• **WHAT IS BEING ASKED**
Beginning with the line in which "Where should I" appears, transcribe each line word for word until the records end. Do not include pictures.
————————
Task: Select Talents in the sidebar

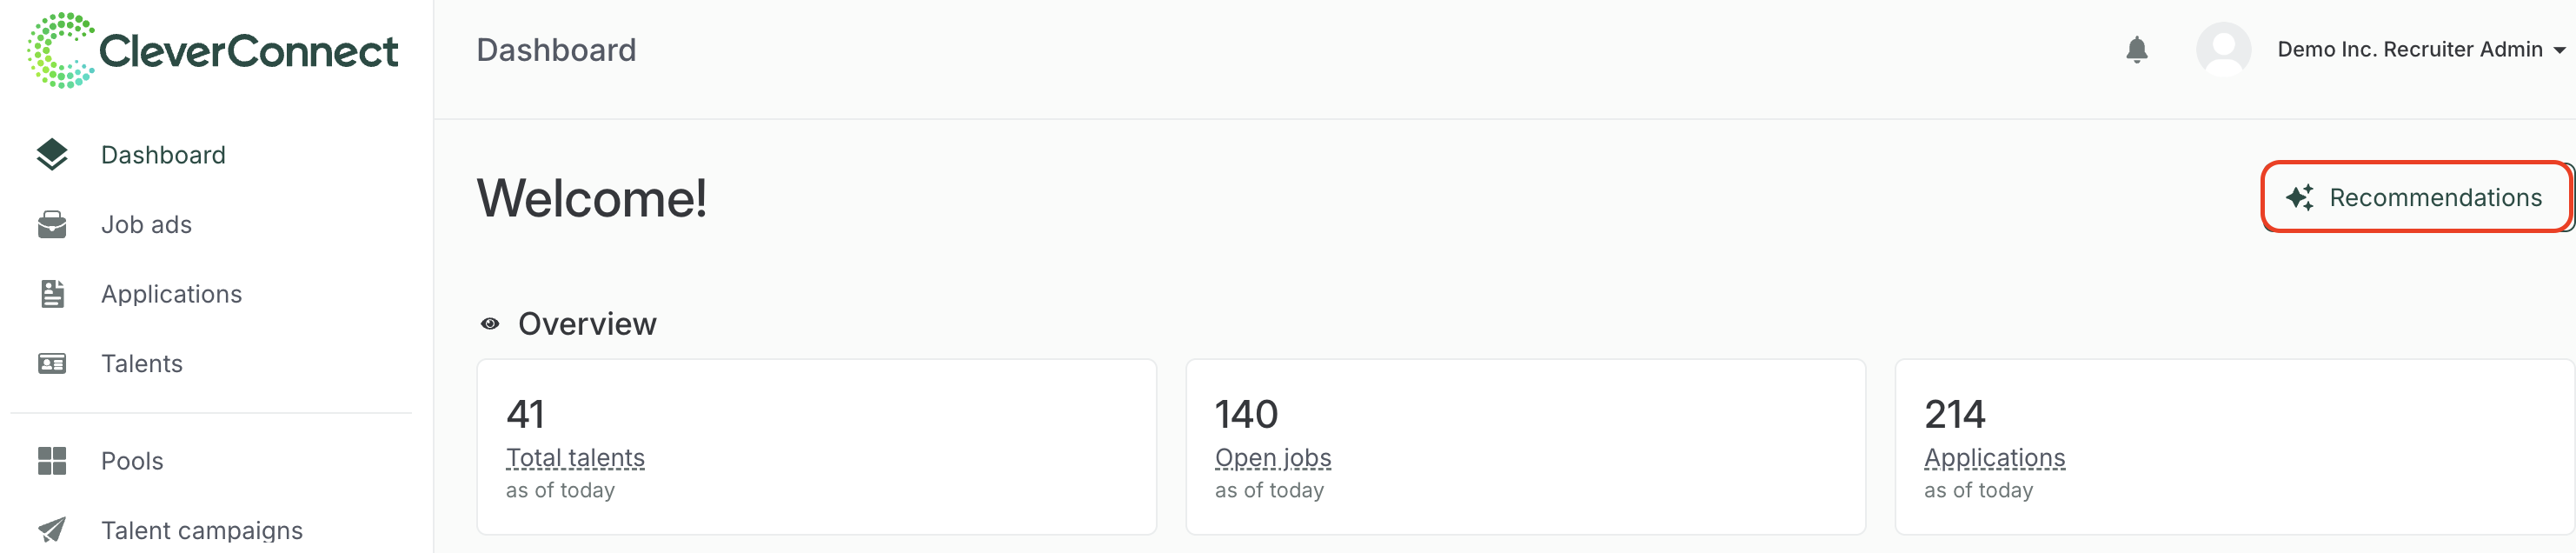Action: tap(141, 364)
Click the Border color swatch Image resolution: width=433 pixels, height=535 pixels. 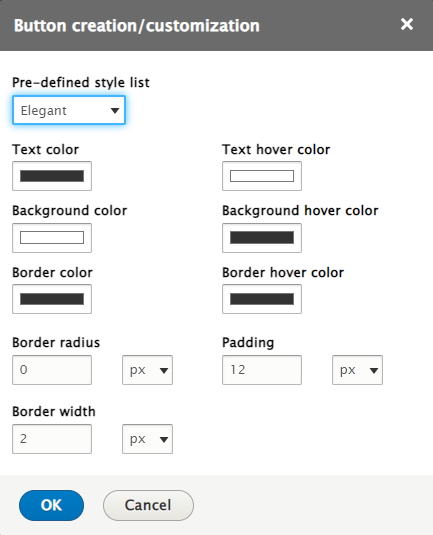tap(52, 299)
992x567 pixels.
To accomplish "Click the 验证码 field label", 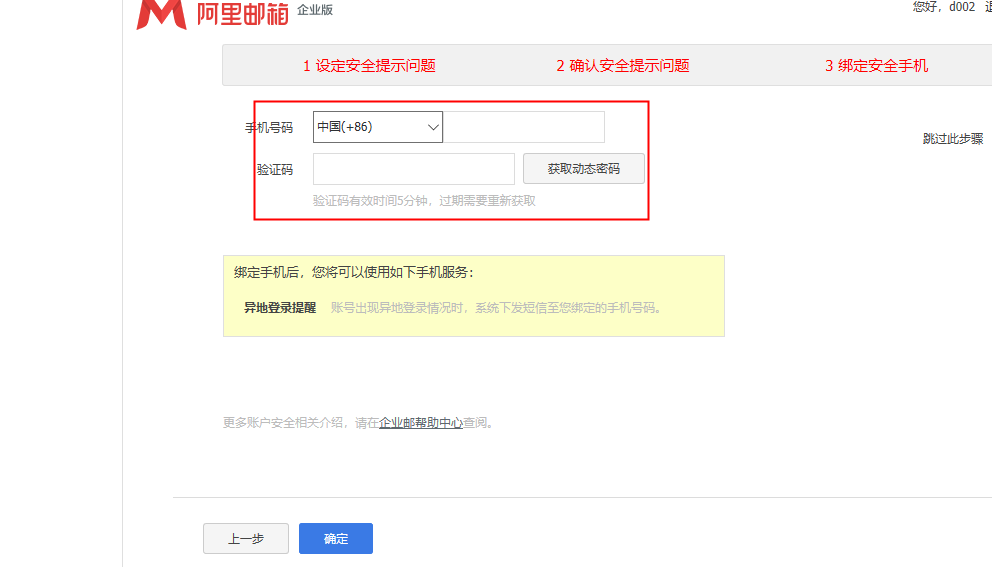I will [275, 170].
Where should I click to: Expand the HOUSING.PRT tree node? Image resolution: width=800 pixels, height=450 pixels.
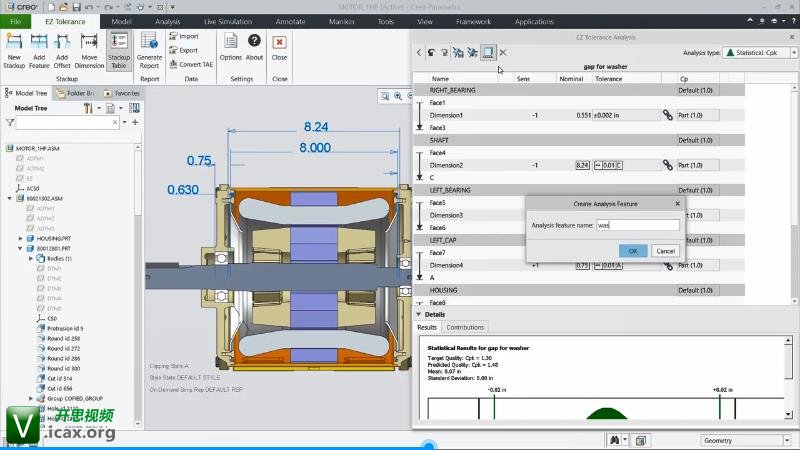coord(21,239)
————————
• **ANSWER TO THIS EXERCISE**
Where should I click to: Expand the HOUSING.PRT tree node? Image resolution: width=800 pixels, height=450 pixels.
coord(21,239)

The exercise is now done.